> EXERCISE OBJECTIVE
Transcribe every record verbatim.

Content starts

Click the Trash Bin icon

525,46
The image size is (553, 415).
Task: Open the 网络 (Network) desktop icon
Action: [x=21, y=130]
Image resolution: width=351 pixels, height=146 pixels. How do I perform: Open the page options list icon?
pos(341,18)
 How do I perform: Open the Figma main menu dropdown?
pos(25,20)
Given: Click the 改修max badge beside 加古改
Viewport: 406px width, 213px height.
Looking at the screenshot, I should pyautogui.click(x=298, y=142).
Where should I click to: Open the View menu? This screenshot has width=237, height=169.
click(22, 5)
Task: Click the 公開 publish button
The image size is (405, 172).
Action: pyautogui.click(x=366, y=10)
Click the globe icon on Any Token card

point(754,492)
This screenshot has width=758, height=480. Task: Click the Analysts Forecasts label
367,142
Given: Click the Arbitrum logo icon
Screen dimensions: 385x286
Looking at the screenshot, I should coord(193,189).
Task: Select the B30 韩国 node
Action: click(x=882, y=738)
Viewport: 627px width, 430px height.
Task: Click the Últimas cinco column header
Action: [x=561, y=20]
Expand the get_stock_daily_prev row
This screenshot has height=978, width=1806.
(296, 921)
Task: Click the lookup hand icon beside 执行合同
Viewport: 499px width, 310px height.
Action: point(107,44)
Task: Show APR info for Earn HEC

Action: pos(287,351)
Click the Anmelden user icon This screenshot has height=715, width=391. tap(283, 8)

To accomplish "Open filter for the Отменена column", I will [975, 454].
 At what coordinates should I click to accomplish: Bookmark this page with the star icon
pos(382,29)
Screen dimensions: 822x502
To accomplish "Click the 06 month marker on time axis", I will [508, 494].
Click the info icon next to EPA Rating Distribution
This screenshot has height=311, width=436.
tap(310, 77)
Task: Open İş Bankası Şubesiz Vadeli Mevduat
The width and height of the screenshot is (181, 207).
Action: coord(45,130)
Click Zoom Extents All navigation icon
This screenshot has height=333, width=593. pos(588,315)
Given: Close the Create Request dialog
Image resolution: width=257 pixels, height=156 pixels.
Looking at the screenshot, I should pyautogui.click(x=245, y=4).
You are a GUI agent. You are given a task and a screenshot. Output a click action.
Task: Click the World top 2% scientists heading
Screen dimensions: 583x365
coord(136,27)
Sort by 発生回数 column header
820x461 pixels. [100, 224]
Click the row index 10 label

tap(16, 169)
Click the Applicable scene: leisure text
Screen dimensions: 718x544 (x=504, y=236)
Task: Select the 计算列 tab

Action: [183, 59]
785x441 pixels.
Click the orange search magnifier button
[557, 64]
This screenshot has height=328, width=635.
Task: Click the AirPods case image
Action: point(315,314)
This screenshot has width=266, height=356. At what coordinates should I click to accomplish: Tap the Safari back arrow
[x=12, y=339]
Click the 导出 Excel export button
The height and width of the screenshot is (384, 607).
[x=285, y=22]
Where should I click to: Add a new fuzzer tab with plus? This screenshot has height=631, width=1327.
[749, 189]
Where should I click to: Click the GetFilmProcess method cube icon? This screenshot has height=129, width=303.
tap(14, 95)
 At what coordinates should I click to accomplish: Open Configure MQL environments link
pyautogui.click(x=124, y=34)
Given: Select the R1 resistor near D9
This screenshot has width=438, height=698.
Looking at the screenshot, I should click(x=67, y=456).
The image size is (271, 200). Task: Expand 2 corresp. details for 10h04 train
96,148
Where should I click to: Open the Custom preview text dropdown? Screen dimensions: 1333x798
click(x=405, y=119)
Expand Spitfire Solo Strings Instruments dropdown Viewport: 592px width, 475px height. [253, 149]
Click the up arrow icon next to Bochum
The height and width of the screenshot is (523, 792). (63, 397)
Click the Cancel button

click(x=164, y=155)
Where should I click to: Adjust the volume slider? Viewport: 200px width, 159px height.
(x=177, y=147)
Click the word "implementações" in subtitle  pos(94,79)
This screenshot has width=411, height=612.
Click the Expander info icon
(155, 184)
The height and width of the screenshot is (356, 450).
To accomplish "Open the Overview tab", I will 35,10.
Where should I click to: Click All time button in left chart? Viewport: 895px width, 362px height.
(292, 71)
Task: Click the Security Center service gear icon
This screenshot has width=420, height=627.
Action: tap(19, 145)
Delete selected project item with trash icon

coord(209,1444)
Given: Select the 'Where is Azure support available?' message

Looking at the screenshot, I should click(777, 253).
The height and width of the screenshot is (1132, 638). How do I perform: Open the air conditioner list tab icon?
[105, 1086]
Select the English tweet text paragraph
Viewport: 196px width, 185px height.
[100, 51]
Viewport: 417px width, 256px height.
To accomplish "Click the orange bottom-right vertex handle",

Content ends

> RESPONSE BOX
Click the Trash Bin icon

525,46
The image size is (553, 415).
Task: Open the 网络 (Network) desktop icon
Action: [x=21, y=130]
Image resolution: width=351 pixels, height=146 pixels. How do I perform: Open the page options list icon?
pos(341,18)
 How do I perform: Open the Figma main menu dropdown?
pos(25,20)
Given: Click the 改修max badge beside 加古改
Viewport: 406px width, 213px height.
Looking at the screenshot, I should pyautogui.click(x=298, y=142).
Where should I click to: Open the View menu? This screenshot has width=237, height=169.
click(22, 5)
Task: Click the 公開 publish button
The image size is (405, 172).
Action: pyautogui.click(x=366, y=10)
Click the globe icon on Any Token card

point(754,492)
This screenshot has width=758, height=480. Task: Click the Analysts Forecasts label
367,142
Given: Click the Arbitrum logo icon
Screen dimensions: 385x286
Looking at the screenshot, I should coord(193,189).
Task: Select the B30 韩国 node
Action: click(x=882, y=738)
Viewport: 627px width, 430px height.
Task: Click the Últimas cinco column header
Action: [x=561, y=20]
Expand the get_stock_daily_prev row
This screenshot has height=978, width=1806.
(296, 921)
Task: Click the lookup hand icon beside 执行合同
Viewport: 499px width, 310px height.
Action: point(107,44)
Task: Show APR info for Earn HEC

Action: pos(287,351)
Click the Anmelden user icon This screenshot has height=715, width=391. tap(283, 8)

To accomplish "Open filter for the Отменена column", I will [975, 454].
 At what coordinates should I click to accomplish: Bookmark this page with the star icon
pos(382,29)
Screen dimensions: 822x502
To accomplish "Click the 06 month marker on time axis", I will [508, 494].
Click the info icon next to EPA Rating Distribution
This screenshot has height=311, width=436.
tap(310, 77)
Task: Open İş Bankası Şubesiz Vadeli Mevduat
The width and height of the screenshot is (181, 207).
Action: coord(45,130)
Click Zoom Extents All navigation icon
This screenshot has height=333, width=593. pos(588,315)
Given: Close the Create Request dialog
Image resolution: width=257 pixels, height=156 pixels.
Looking at the screenshot, I should pyautogui.click(x=245, y=4).
You are a GUI agent. You are given a task and a screenshot. Output a click action.
Task: Click the World top 2% scientists heading
Screen dimensions: 583x365
coord(136,27)
Sort by 発生回数 column header
820x461 pixels. [100, 224]
Click the row index 10 label

tap(16, 169)
Click the Applicable scene: leisure text
Screen dimensions: 718x544 (x=504, y=236)
Task: Select the 计算列 tab

Action: [183, 59]
785x441 pixels.
Click the orange search magnifier button
[557, 64]
This screenshot has height=328, width=635.
Task: Click the AirPods case image
Action: point(315,314)
This screenshot has width=266, height=356. At what coordinates should I click to accomplish: Tap the Safari back arrow
[x=12, y=339]
Click the 导出 Excel export button
The height and width of the screenshot is (384, 607).
[x=285, y=22]
Where should I click to: Add a new fuzzer tab with plus? This screenshot has height=631, width=1327.
[749, 189]
Where should I click to: Click the GetFilmProcess method cube icon? This screenshot has height=129, width=303.
tap(14, 95)
 At what coordinates should I click to accomplish: Open Configure MQL environments link
pyautogui.click(x=124, y=34)
Given: Select the R1 resistor near D9
This screenshot has width=438, height=698.
Looking at the screenshot, I should click(x=67, y=456).
The image size is (271, 200). Task: Expand 2 corresp. details for 10h04 train
96,148
Where should I click to: Open the Custom preview text dropdown? Screen dimensions: 1333x798
click(x=405, y=119)
Expand Spitfire Solo Strings Instruments dropdown Viewport: 592px width, 475px height. [253, 149]
Click the up arrow icon next to Bochum
The height and width of the screenshot is (523, 792). (63, 397)
Click the Cancel button

click(x=164, y=155)
Where should I click to: Adjust the volume slider? Viewport: 200px width, 159px height.
(x=177, y=147)
Click the word "implementações" in subtitle  pos(94,79)
This screenshot has width=411, height=612.
Click the Expander info icon
(155, 184)
The height and width of the screenshot is (356, 450).
To accomplish "Open the Overview tab", I will 35,10.
Where should I click to: Click All time button in left chart? Viewport: 895px width, 362px height.
(292, 71)
Task: Click the Security Center service gear icon
This screenshot has width=420, height=627.
Action: tap(19, 145)
Delete selected project item with trash icon

coord(209,1444)
Given: Select the 'Where is Azure support available?' message

Looking at the screenshot, I should click(777, 253).
The height and width of the screenshot is (1132, 638). How do I perform: Open the air conditioner list tab icon?
[105, 1086]
Select the English tweet text paragraph
Viewport: 196px width, 185px height.
[100, 51]
Viewport: 417px width, 256px height.
To accomplish "Click the orange bottom-right vertex handle",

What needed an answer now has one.